From the entries below, output the line with "Security (1156, 1855)" and each following line up to and including the line with "Lifetime Warranty (611, 649)", exactly as written.

Top of Data for review

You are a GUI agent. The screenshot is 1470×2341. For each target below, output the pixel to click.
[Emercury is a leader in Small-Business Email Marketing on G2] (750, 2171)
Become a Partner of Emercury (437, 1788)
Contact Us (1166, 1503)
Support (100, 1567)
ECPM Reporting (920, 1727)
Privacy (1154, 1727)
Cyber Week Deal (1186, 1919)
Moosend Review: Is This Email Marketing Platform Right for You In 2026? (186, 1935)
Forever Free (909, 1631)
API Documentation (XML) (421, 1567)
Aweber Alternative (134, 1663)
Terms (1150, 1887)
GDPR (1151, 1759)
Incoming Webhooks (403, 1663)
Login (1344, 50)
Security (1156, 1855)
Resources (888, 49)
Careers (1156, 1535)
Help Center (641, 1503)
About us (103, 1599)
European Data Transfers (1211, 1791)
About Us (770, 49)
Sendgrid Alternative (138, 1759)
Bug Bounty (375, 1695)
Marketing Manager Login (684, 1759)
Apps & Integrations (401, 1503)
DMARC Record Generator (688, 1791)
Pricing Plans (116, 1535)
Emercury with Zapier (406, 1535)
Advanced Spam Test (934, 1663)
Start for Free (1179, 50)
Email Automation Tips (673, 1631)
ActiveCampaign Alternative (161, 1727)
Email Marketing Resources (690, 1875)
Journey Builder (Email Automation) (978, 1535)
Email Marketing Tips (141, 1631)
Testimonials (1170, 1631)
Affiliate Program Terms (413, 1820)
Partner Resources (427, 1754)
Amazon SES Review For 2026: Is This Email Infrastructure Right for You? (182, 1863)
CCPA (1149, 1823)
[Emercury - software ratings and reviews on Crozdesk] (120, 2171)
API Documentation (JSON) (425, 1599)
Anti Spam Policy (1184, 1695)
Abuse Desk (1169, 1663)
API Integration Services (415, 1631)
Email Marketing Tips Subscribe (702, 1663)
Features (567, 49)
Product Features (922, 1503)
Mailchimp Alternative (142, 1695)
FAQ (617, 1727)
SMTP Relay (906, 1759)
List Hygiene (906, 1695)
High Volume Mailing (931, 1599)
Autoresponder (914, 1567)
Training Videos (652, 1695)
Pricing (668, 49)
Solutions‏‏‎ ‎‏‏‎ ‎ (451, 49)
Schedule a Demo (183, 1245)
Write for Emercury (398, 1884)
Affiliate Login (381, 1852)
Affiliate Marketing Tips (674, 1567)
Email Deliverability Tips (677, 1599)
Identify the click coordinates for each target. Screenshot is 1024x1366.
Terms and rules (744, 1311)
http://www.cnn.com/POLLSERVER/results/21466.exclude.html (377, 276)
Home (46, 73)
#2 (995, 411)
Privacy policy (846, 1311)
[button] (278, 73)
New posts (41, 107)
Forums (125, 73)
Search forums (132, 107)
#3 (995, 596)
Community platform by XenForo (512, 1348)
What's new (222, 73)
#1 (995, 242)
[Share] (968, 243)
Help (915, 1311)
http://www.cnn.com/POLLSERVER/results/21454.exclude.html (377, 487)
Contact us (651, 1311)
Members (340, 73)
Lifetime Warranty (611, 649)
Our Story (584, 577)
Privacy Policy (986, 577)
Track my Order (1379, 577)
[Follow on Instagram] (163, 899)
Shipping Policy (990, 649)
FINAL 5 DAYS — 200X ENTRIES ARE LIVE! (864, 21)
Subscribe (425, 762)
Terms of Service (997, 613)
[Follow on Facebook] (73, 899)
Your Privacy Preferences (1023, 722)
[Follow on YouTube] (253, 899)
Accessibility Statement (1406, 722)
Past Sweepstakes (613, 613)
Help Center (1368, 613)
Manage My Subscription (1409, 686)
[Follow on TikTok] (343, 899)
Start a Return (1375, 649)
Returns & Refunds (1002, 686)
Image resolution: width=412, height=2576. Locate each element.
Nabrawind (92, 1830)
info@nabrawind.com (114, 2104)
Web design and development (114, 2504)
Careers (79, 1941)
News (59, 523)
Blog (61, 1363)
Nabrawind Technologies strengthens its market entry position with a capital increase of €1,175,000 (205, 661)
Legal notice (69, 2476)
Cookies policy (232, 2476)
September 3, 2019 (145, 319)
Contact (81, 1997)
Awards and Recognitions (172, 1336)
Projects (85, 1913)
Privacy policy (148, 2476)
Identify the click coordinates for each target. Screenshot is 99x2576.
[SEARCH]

Bottom of Data for review

Written answer:
Security (1156, 1855)
Resources (888, 49)
Careers (1156, 1535)
Help Center (641, 1503)
About us (103, 1599)
European Data Transfers (1211, 1791)
About Us (770, 49)
Sendgrid Alternative (138, 1759)
Bug Bounty (375, 1695)
Marketing Manager Login (684, 1759)
Apps & Integrations (401, 1503)
DMARC Record Generator (688, 1791)
Pricing Plans (116, 1535)
Emercury with Zapier (406, 1535)
Advanced Spam Test (934, 1663)
Start for Free (1179, 50)
Email Automation Tips (673, 1631)
ActiveCampaign Alternative (161, 1727)
Email Marketing Resources (690, 1875)
Journey Builder (Email Automation) (978, 1535)
Email Marketing Tips (141, 1631)
Testimonials (1170, 1631)
Affiliate Program Terms (413, 1820)
Partner Resources (427, 1754)
Amazon SES Review For 2026: Is This Email Infrastructure Right for You? (182, 1863)
CCPA (1149, 1823)
[Emercury - software ratings and reviews on Crozdesk] (120, 2171)
API Documentation (JSON) (425, 1599)
Anti Spam Policy (1184, 1695)
Abuse Desk (1169, 1663)
API Integration Services (415, 1631)
Email Marketing Tips Subscribe (702, 1663)
Features (567, 49)
Product Features (922, 1503)
Mailchimp Alternative (142, 1695)
FAQ (617, 1727)
SMTP Relay (906, 1759)
List Hygiene (906, 1695)
High Volume Mailing (931, 1599)
Autoresponder (914, 1567)
Training Videos (652, 1695)
Pricing (668, 49)
Solutions‏‏‎ ‎‏‏‎ ‎ (451, 49)
Schedule a Demo (183, 1245)
Write for Emercury (398, 1884)
Affiliate Login (381, 1852)
Affiliate Marketing Tips (674, 1567)
Email Deliverability Tips (677, 1599)
Identify the click coordinates for each target. Screenshot is 1024x1366.
Terms and rules (744, 1311)
http://www.cnn.com/POLLSERVER/results/21466.exclude.html (377, 276)
Home (46, 73)
#2 (995, 411)
Privacy policy (846, 1311)
[button] (278, 73)
New posts (41, 107)
Forums (125, 73)
Search forums (132, 107)
#3 (995, 596)
Community platform by XenForo (512, 1348)
What's new (222, 73)
#1 (995, 242)
[Share] (968, 243)
Help (915, 1311)
http://www.cnn.com/POLLSERVER/results/21454.exclude.html (377, 487)
Contact us (651, 1311)
Members (340, 73)
Lifetime Warranty (611, 649)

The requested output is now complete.